WIP: Port to Nulls.jl #155

quinnj · 2017-10-06T06:28:45Z

Instead of DataValue, uses Union{T, Null} for cases of missing data.

Most tests pass for me locally with the following setup:

jq/nulls branches: IterableTables, QueryOperators
Master: DataFrames, CSV, DataArrays, SQLite, Feather
Latest tagged releases: TypedTables, DataStreams, NullableArrays
NamedTuples ~~with this PR~~[merged]

~~There seems to be an issue w/ current master Feather on 0.6 that I'm going to dig into.~~[fixed on master]

As can be seen in the diff, it's actually a surprisingly small change. The only tricky part was handling "select" statement projections, which generated NamedTuple types like @NT(a=1, c=lowercase(i.name)) and now generate them like @NT(a::typeof(1), c::Query.@infer(lowercase(i.name)))(1, lowercase(i.name)); the Query.@infer macro doesn't execute anything, but relies, much like the select iterator itself, on Base._return_type to infer the type of the projection to ensure a strongly typed NamedTuple.

Would love for others to take a look and provide feedback; it's a bit tricky to get the right "state" for testing, but happy to answer any questions.

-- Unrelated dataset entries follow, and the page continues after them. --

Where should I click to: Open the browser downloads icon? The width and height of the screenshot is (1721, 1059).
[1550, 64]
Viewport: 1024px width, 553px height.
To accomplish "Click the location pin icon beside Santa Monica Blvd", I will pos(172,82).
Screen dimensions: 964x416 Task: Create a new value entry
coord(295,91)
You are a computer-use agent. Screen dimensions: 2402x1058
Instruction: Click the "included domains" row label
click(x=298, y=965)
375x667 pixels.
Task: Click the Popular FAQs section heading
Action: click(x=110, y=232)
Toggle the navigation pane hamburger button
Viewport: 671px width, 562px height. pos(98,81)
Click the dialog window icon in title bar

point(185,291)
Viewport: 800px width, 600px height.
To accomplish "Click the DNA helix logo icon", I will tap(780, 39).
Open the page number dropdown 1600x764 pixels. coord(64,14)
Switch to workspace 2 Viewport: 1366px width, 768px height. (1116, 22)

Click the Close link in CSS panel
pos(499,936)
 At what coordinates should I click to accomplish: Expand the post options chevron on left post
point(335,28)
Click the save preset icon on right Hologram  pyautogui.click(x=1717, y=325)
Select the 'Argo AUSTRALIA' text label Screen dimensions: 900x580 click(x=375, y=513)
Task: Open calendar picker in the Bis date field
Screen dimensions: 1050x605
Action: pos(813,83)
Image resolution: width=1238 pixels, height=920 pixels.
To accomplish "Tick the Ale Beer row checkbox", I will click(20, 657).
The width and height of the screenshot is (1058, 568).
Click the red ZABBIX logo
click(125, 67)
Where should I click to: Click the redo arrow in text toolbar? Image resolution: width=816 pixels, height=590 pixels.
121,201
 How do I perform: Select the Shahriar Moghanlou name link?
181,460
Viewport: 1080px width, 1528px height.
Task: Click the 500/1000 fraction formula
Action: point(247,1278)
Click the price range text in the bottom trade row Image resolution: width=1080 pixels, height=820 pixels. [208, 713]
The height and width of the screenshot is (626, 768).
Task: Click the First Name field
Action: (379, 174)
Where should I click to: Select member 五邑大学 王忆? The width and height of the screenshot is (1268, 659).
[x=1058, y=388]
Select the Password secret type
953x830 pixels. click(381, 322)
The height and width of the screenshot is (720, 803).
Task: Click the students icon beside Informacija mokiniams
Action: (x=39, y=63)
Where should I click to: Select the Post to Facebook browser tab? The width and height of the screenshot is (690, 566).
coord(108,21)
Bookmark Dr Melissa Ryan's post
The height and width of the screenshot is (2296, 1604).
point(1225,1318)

See corresponding PRs to IterableTables.jl, QueryOperators.jl

nalimilan · 2017-10-06T07:36:42Z

example/11-Datastream.jl

@@ -2,9 +2,9 @@ using Query
 using DataStreams
 using CSV

-q = @from i in CSV.Source("data.csv") begin
+q = @from i in CSV.Source("data.csv", categorical=false) begin


Out of curiosity, did you change this because it doesn't work with CategoricalArrays?

Ah, I've been meaning to discuss this w/ you. The approach I took in CSV is that when a column is detected as categorical, the actual value returned from parsefield(io, CategoricalValue, ...) is a WeakRefString. This works because in the DataStreams world, you always pre-allocate the output vector and doing setindex!(::CategoricalArray) or push!(::CategoricalArray w/ a WeakRefString works and is more efficient. In the case of Query though, we're only ever iterating rows from the Source, so there's not necessarily the same pre-allocation that's guaranteed to happen. It's easier for now to just say categorical=false, but definitely something we need to think about as CSV integrates w/ more frameworks.

OK, I'm not sure I see the big picture, but better discuss this elsewhere anyway.

davidanthoff · 2017-10-07T00:21:51Z

Thanks for taking a stab at this, I very much appreciate it!

I'm still under water with other projects (and will be for the next 1-2 weeks), so I only took a quick look (and didn't actually try to run anything). Two questions/issues:

This would have to work not just for NamedTuples, but for any composite type. I think this wouldn't work for queries like df |> @select(_.a=>_.b) |> Dict or say df |> @select(Foo(_.a, _.b)) |> Set (assuming Foo is something like struct Foo{T1,T2} a::T2 b::T1 end with line breaks), right? Or does it?
I think this moves a call to Base._return_type into the most inner loop, right? Can the compiler somehow eliminate that in the generated code, or will that actually run for every element? The latter would presumably be quite an issue for performance.

quinnj · 2017-10-08T08:46:46Z

This would have to work....

A question I have is would we always expect the output composite type to have the form T{T1, T2, ...}; a::T1; b::T2; end? If so, then I think my approach here would generalize to that (with some tweaking). And actually, now that I think about it some more, I guess that's the only case where we see issues w/ codegen trying to split unions (because otherwise the struct has a set type and the argument needs to be that type anyway).

nalimilan · 2017-10-08T14:25:48Z

I think this moves a call to Base._return_type into the most inner loop, right? Can the compiler somehow eliminate that in the generated code, or will that actually run for every element? The latter would presumably be quite an issue for performance.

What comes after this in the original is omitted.